Lynne Sue Moon’s filmography is brief, though interesting. Asian actors at the time usually had short careers, and all too rarely played lead roles. There was the occasional breakthrough to a moment in the limelight, such as when Nancy Kwan starred in The World of Susie Wong. However for the most part, opportunities were pretty scarce. In the 1960’s, major asian roles were still being given to western actors, and with horrible results. (Mickey Rooney giving an unspeakably xenophobic performance as the Japanese Yunioshi in Breakfast at Tiffany’s.)

Though Lynne made a bare handful of appearances, they were all in films that were at the very least, interesting. Moreover her roles in them were supporting ones, and so it’s to her credit that she made such an impression given the limited opportunities she had.

To Sir With Love (1967) is the film that has best survived the tests of time, and everyone remembers the closing moments of it, when Lynne emerges shyly from the crowd to offer Sidney Poitier’s teacher the pupils’ farewell gift to him.

To Sir With Love

Marco the Magnificent (1965) starring the darkly handsome Horst Buchholtz, has a cast that includes a token blink-and-you’ll-miss-him appearance by Orson Welles. There’s also Omar Sharif, Anthony Quinn and Akim Tamiroff to beef things up on the poster, though don’t be taken in by their presences, because the film is a mess. Lynne appears as Princess Gogatine, though bewilderingly her name when the credits roll has been changed to Lee Sue Moon.

Lynne Sue Moon with Horst Buchholtz in Marco the Magniificent

55 Days in Peking, inflated epic though it is, has to be my favourite of Lynne’s  films. That tender scene with Charlton Heston breaks my heart, every time.

Lynne Sue Moon and Charlton Heston

Below: in this photograph taken in Madrid, Heston is in costume, though Lynne is wearing her own clothes and so clearly isn’t about to go before the cameras.

Below: a publicity image for the film taken on set.

13 Frightened Girls is notable mainly for the fact that it was directed by schlockmeister William Castle, better known for his horror films, though he’s in a restrained mood in this weird ‘espionage/girls’ finishing-school’ mash-up.

13 Frightened Girls

Lynne Sue Moon Filmography

To Sir, with Love: 1967. Miss Wong

Marco the Magnificent: 1965. Princess Gogatine (credited as Lee Sue Moon)

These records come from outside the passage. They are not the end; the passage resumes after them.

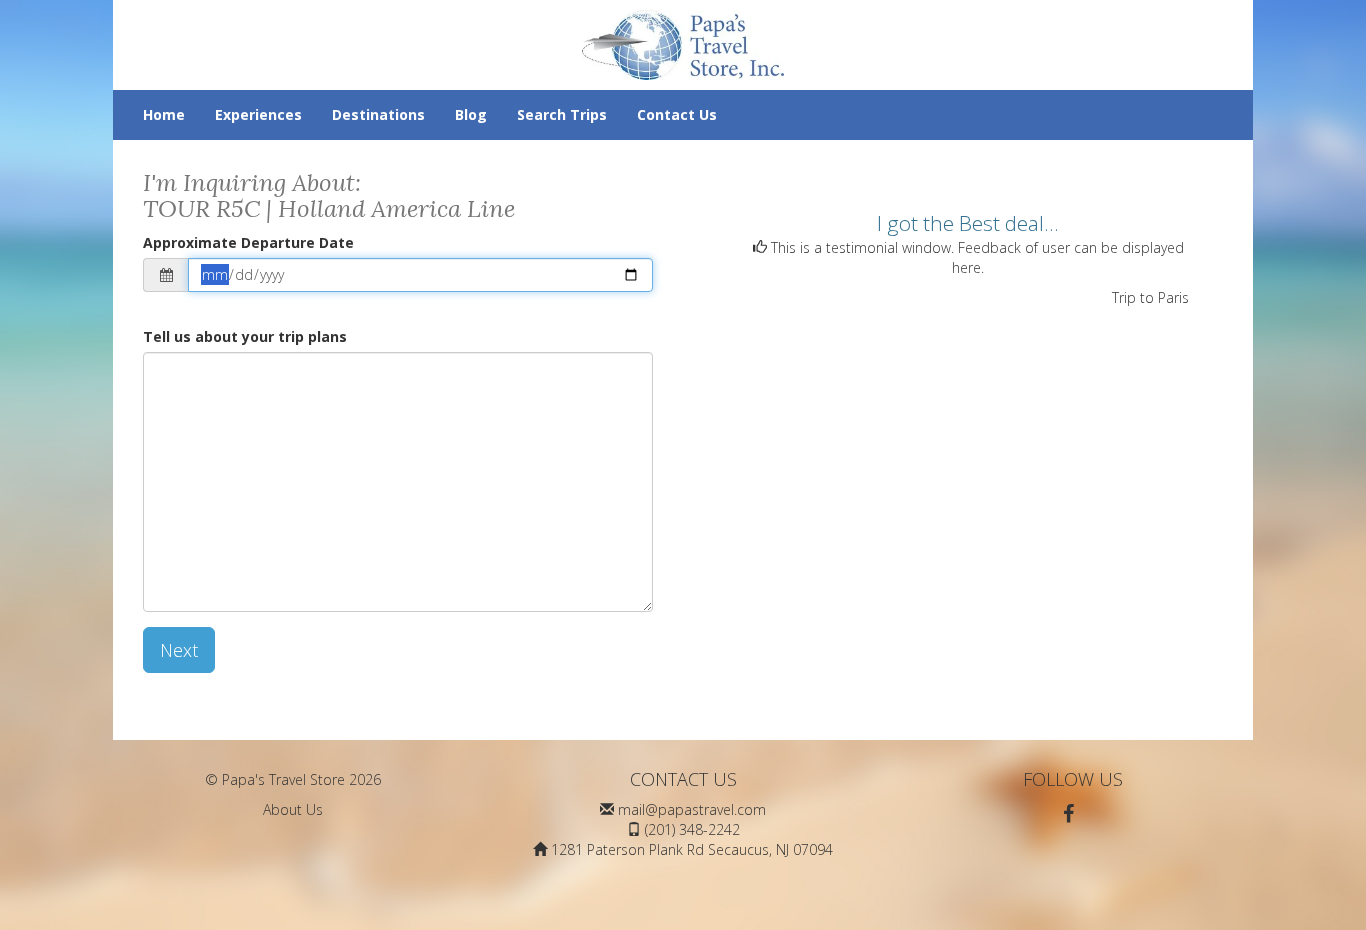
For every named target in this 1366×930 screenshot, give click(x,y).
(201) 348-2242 (692, 829)
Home (164, 114)
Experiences (258, 114)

55 Days at Peking: 1963. Teresa

13 Frightened Girls!: 1963. Mai-Ling

So, two ‘epics’, a romp by a cult-director and a film with the great Poitier featuring a title-song and Lynne’s scene with the gift, that can make strong men weep. (This grown-man, at any rate!) Just four films, and in all of them, Lynne Sue Moon is memorable. Is it because she was a great actress? Well, no, probably not. But then a lot of great film-stars have been not so much great actors, as individuals who we feel compelled to watch. Lynne had a look that drew attention, and there was something about her that the camera loved. An intensity, a stillness and receptivity that made her mesmerising when the right ingredients came together, as they did in 55 Days in Peking. In the face of all that is less than perfect, or even downright bad in the film, Lynne Sue Moon’s Teresa is its beating heart. Her screen-time is brief, and yet she was what I carried from the film before ever I knew her, and one can’t help but wonder what else she may have been capable of, had the opportunities come her way.

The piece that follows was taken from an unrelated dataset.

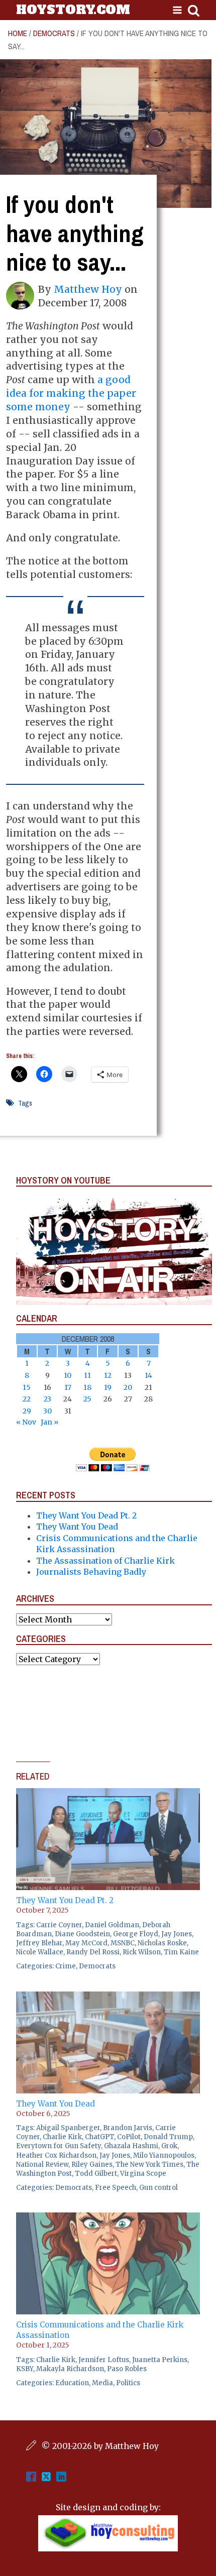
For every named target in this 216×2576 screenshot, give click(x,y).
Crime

As far as can be told at this distance from events, Lynne Sue Moon disappeared from public life shortly after what seems to have been her last film, To Sir With Love. I’ve never been able to trace her through people we mutually knew at school, neither have I found anything of her on the internet, save the references to that small handful of films. There could be any number of reasons why she appeared to effectively vanish. She may have married and changed her name. She may actively have sought to leave her past life behind, or given that today she would be in her sixties, there is the undeniable possibility that she is no longer with us.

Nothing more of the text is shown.